You can listen to this song below, on a video taken from YouTube.
However, the upbeat and lively vocals and rhythm hide a sinister message. When you listen properly to the lyrics, you’ll understand that they’re telling the story of a school shooter. In the song, the ‘lead character’ steals a gun from his father and practices with it.
Although the song never references an actual shooting, it is stated that it’s the desire of Robert, the lead, to commit one. The song takes multiple perspectives, opening in the third person, then switching to the third-person perspective. It’s an interesting blend and gives us an insight into both sides of the story.
There’s one line in particular that almost undeniably links to the Columbine Massacre of 1999. This line, coincidentally, also makes up the title of the song. In the track, it goes: “All the other kids with the pumped up kicks, you’d better run, better run, outrun my gun.”
The investigations following Columbine revealed that the two shooters had original intentions to target ‘jocks’. The ‘pumped up kicks’ line was a reference to the sneakers that were commonplace among the sportier types in high school.
The third line of the song also mentions, “He’s got a rolled cigarette.” In many of the recovered ‘home footage’ tapes taken from the shooters, they were seen smoking cigarettes. In the opening verse, it’s written, “I don’t even know why, but he’s coming for you.” This offers further reference to the Columbine massacre: nobody truly understood why they did it.
Down In History
On April 20th, 1999, two students stormed their school and killed thirteen people. This included a teacher. They then proceeded to engage in a firefight with police, before turning their weapons on themselves. This became known as the Columbine Massacre and would go down in history.
It was the first truly terrible school shooting in the United States but by no means the last. There would be countless instances that followed, some arguably much worse.
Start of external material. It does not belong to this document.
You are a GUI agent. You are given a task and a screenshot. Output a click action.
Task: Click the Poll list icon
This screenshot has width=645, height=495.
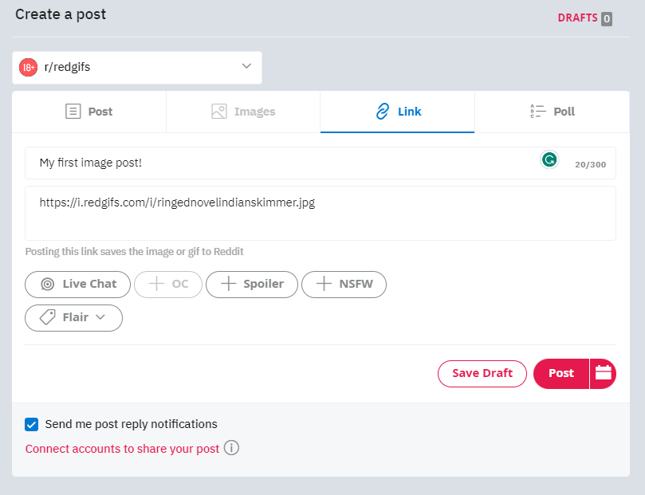pyautogui.click(x=538, y=112)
In a lot of the cases, successive shooters were discovered to have been inspired by the events at Columbine.
Foster the People’s track retained popularity as the years wore on. It also remained at the forefront of controversy, such was its content. In 2019, an article posted in NME discussed the accusations that Foster the People glamorized gun violence.
It went on to explain that the fallout was so severe that Foster the People were considering ‘retiring’ the song. The band themselves stated that the song “had become almost a trigger of something painful someone might have experienced.” In the years following the song’s release, there were some horrific school shootings.
While the song never directly mentioned an actual shooting taking place, it was close enough. There weren’t any mainstream songs quite like Pumped Up Kicks, either. It was unique in its lyrics, and in its overwhelming success, content considered.
The only thing that comes close to this track was the Boomtown Rats hit of 1979, I Don’t Like Mondays. It’s a little known fact, but this song also had a darker meaning behind it. In January of 1979, a 16-year-old girl took a rifle and fired thirty bullets at an elementary school.
When she was asked why she did it, she responded: “I just did it for the fun of it. I don’t like Mondays.” In the attack, she killed two people and wounded eight children, and a police officer. As of 2020, she was still in prison, and would likely remain so for the rest of her life. She was infamously dubbed “America’s first school shooter”.